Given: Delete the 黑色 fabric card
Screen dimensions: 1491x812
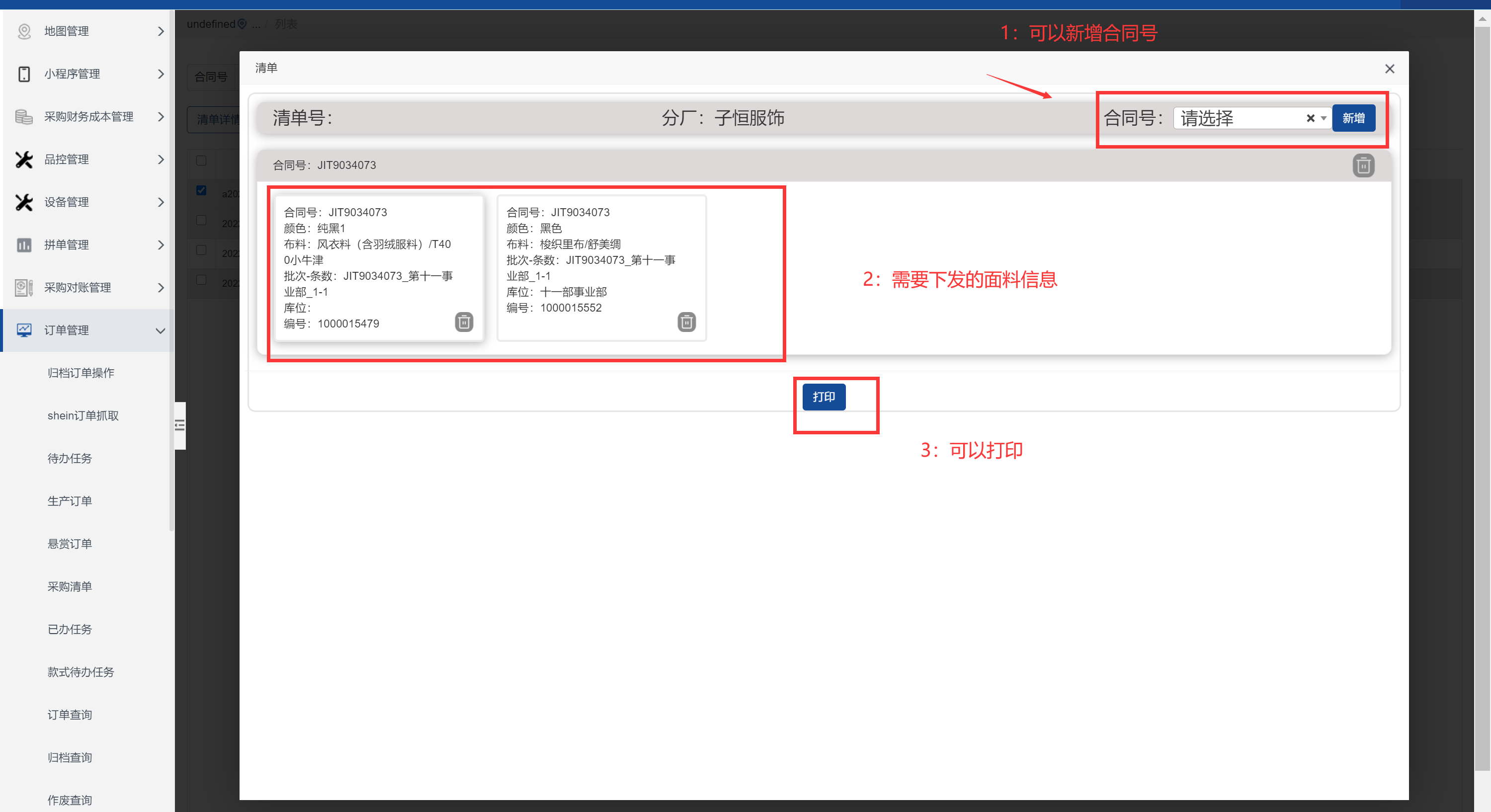Looking at the screenshot, I should (x=686, y=322).
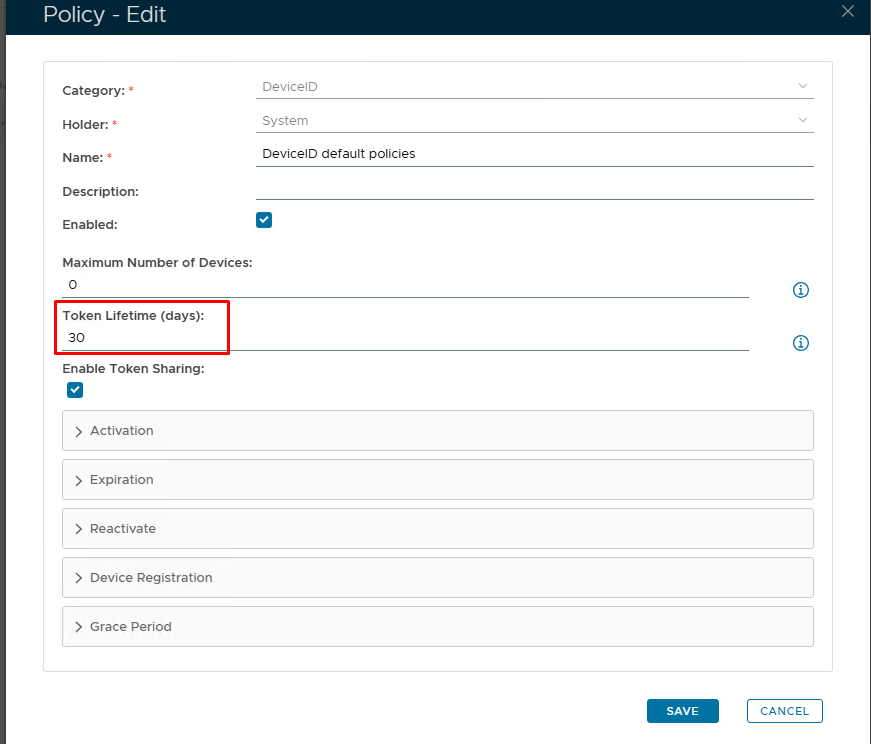The width and height of the screenshot is (871, 744).
Task: Click the Name field with DeviceID default policies
Action: click(x=534, y=154)
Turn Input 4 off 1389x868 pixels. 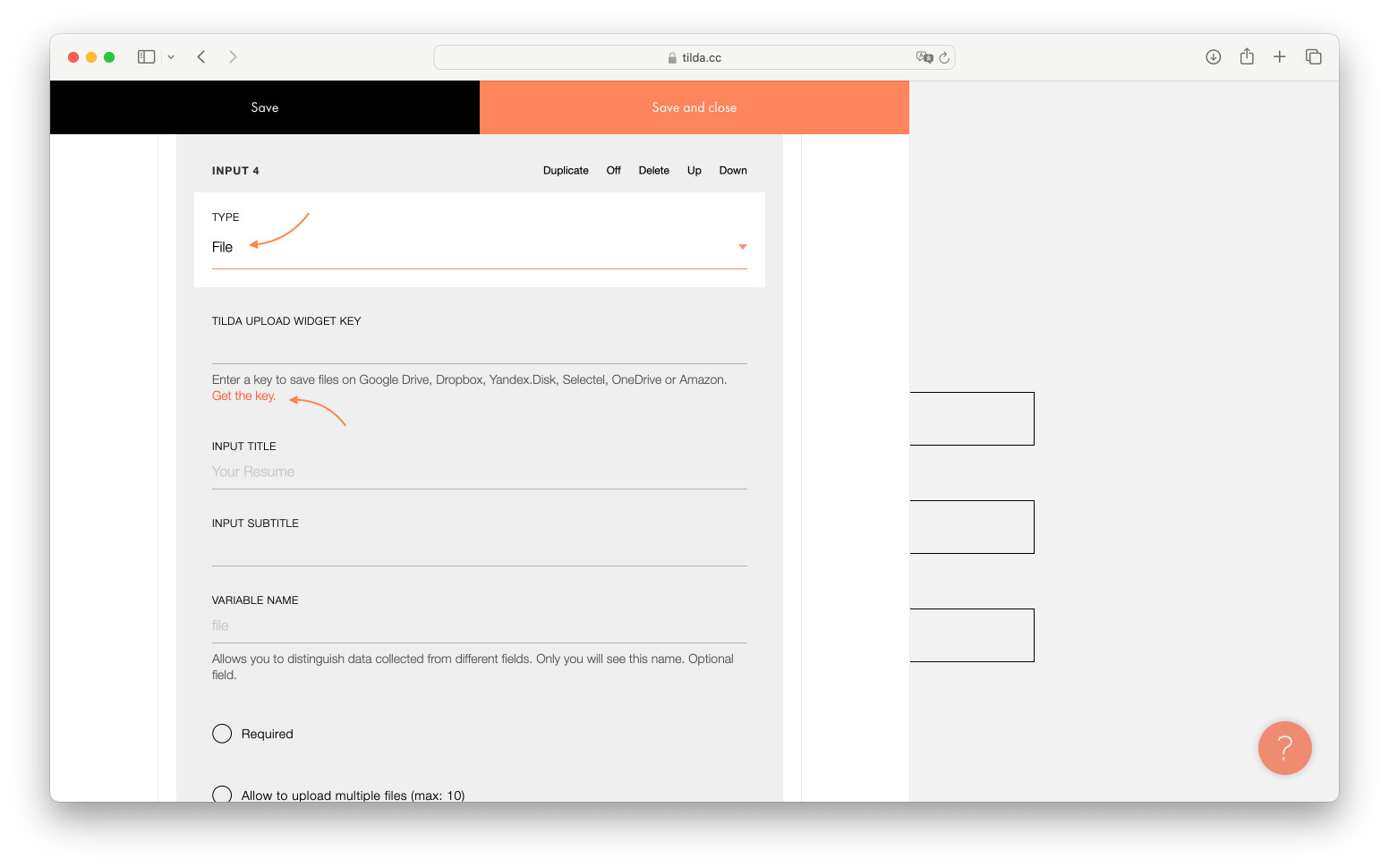[612, 170]
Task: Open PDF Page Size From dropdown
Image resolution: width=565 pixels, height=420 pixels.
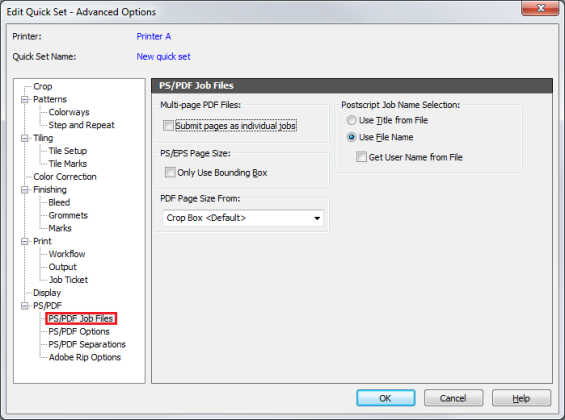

> **Stated exercise**: Please gather every line of the rows above that contains the string "Task". Count only matches in the same case.

> **The reply**:
Task: Click the Name field with DeviceID default policies
Task: Open PDF Page Size From dropdown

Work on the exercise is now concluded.